Challenges of Distant Communication
Due to our unique geography, the labs that I oversee are used to dealing with the challenges of distant communication. Many of our POC sites are in remote Alaska villages with a small clinic as the only healthcare serving the several hundred residents of that village and the surrounding area. Specimens from the village sites are flown to one of the larger sites to be run or processed for send-out to a reference lab. When the weather is bad, there are times when there is no travel in or out of the village for over a week. In-person travel and training are often not an option.
Despite these challenges, it is our mission to provide high quality healthcare and lab services to all patients, and we take pride in our ability to accomplish this goal. My staff and I have worked to implement cutting edge tools that allow even our most remote POC labs to be interfaced with our robust and dynamic laboratory information system (LIS), which has QC and maintenance function built in. My lab staff can oversee POC testing and review quality control from anywhere in the system. Use of these technologies has been vital to our ability to maintain the highest quality standards despite turnover of lab staff, use of locums, and POC testing without onsite laboratory oversight.

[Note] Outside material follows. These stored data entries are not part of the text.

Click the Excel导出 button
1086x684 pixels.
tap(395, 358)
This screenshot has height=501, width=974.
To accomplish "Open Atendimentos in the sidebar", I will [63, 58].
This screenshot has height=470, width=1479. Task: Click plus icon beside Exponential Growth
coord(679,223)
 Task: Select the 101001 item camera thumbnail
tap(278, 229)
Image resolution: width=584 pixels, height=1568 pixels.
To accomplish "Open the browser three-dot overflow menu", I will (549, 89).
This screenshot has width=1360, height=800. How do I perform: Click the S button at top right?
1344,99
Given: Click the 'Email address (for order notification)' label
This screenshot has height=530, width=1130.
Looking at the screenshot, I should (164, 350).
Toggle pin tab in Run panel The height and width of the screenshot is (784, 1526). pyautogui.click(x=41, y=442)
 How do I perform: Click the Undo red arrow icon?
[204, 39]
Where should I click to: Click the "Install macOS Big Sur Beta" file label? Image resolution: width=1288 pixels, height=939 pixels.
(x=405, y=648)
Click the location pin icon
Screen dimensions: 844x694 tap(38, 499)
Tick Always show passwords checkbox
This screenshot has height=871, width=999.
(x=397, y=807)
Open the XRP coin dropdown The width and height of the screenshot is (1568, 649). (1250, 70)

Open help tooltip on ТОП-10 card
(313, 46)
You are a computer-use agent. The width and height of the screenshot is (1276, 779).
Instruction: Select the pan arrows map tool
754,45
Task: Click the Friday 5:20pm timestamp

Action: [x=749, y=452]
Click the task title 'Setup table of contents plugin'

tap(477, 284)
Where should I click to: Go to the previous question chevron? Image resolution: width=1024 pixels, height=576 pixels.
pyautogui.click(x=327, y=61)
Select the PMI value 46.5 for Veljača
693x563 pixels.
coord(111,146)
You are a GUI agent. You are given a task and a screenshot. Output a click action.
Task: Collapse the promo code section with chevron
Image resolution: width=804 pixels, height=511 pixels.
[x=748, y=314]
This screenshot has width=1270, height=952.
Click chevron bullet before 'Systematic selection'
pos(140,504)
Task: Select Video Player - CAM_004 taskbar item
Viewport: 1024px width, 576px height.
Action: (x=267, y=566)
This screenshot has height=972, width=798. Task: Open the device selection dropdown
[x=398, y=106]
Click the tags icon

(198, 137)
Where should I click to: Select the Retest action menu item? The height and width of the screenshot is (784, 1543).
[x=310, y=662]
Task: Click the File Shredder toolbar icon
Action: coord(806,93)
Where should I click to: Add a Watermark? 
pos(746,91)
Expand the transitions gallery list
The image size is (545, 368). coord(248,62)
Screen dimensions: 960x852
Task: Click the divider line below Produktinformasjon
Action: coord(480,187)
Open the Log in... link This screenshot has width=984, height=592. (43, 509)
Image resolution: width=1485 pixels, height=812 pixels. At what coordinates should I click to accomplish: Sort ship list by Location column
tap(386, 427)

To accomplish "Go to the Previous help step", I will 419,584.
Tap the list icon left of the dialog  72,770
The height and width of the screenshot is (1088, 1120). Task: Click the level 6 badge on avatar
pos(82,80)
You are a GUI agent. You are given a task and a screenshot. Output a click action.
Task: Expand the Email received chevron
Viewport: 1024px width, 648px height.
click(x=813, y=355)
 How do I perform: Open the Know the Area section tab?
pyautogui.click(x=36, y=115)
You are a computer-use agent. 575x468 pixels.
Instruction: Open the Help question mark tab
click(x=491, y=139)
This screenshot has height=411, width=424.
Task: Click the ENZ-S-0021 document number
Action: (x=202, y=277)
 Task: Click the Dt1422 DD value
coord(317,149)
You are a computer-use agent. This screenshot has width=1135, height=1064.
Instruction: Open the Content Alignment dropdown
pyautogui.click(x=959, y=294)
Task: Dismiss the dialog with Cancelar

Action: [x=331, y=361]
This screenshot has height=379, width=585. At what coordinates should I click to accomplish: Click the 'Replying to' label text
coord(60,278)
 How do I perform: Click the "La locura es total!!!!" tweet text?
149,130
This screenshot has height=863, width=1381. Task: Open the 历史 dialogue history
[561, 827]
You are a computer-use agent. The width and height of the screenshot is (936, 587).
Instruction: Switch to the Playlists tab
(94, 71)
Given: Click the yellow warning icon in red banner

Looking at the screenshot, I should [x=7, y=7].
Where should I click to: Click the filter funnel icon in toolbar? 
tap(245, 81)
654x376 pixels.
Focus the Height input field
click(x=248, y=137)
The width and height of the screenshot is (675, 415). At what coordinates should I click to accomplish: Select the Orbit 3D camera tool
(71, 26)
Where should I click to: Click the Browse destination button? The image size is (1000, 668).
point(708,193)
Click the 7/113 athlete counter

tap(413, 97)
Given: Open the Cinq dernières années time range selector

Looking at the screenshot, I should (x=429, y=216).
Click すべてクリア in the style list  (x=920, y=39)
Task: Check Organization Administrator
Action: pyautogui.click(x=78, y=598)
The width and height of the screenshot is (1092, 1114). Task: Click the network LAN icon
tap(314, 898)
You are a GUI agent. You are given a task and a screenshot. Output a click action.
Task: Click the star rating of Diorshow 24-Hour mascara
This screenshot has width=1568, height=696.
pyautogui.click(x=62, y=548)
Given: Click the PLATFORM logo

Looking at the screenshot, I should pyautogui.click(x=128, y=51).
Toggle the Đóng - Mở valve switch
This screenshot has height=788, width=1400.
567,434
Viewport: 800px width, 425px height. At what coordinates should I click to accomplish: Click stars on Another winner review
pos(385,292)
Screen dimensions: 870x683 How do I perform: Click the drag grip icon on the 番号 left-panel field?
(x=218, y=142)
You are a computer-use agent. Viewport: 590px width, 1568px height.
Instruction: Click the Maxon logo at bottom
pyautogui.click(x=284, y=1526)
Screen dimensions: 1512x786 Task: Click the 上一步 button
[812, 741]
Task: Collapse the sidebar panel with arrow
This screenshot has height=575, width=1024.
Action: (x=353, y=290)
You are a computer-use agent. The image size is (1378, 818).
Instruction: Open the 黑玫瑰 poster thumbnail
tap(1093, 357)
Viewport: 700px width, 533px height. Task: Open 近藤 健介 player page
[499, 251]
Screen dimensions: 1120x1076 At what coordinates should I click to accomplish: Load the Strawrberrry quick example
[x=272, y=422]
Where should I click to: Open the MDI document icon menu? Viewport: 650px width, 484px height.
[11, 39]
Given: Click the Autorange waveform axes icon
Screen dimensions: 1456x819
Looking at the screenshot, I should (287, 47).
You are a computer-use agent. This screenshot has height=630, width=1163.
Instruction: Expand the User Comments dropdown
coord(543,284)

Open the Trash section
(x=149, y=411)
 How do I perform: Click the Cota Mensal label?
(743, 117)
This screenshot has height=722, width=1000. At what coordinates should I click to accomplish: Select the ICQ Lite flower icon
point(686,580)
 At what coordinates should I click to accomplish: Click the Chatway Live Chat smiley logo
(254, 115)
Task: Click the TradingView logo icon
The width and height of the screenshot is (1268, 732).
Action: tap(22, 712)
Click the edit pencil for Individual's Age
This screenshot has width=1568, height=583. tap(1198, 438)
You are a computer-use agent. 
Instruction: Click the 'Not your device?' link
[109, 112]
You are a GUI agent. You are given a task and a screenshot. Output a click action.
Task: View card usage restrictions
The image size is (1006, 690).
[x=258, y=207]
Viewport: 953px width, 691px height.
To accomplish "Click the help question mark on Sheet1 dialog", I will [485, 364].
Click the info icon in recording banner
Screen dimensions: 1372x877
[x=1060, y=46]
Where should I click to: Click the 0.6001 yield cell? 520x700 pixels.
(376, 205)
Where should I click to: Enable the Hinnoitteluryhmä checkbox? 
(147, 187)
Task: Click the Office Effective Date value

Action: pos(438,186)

“Frequent communication has allowed us to relay changes concerning the ability to obtain supplies, changes in shipping, and other challenges affecting our ability to provide services, and has allowed us to meet the needs of our patients.”
The pandemic, though, has just added another layer of complexity. In March we began to find that not only did we have difficulty obtaining collection supplies that would allow us to collect COVID-19 specimens for send-out to our reference laboratory, but disruptions to flights coming from the lower 48 meant that we had difficulty obtaining basic laboratory supplies and difficulty shipping our specimens out for testing. Many of these issues are not unique to Alaska, but our reliance on air travel was certainly an added barrier. Flights in and out of the Alaska were curtailed as routes were reduced and even the small carriers with flights between villages were dramatically cut back leaving limited options and opportunity to fly specimens out for testing or get supplies in.
Rapid and Frequent Change
Like everyone else, we have had to adapt to a rapidly changing environment. It has been my experience that those that choose to enter the lab field do not, as a rule, like rapid change. Generally, laboratorians prefer to be methodical and take the time to carefully implement new instruments, procedures, and workflows after careful consideration. Dealing with this pandemic has turned much of that on its head. Laboratories have had to deal with rapid and frequent change just to stay current, and I am proud to say that I have seen my staff adapt, doing whatever is necessary to serve our patients.
Despite the challenges, and personnel shortages, we have implemented rapid testing in our village locations and new analyzers in our labs. We have relied heavily on the use of telecommunications tools to stay in touch with each other despite the distance, and we even have the employee who oversees our LIS working from her home in North Carolina. With video we have provided remote sites training on new instrumentation and overseen their quality using our LIS tools. Frequent communication has allowed us to relay changes concerning the ability to obtain supplies, changes in shipping, and other challenges affecting our ability to provide services, and has allowed us to meet the needs of our patients.
What will be next in this global pandemic and how it will affect all of us in the laboratory has yet to be seen. We are all preparing for the fall and the coming flu season. As we all know, most of us in the lab cannot work remotely and must come to work and process the samples and perform the testing to give the doctors the tools they need to save lives. The tools available to me as a manager have allowed me to direct the efforts of the lab heroes who come to work each day despite the risk and provide this vital service to our patients, even those in the most remote places.
Constance Stager is Director of Laboratory Services at the SouthEast Alaska Regional Health Consortium (SEARHC).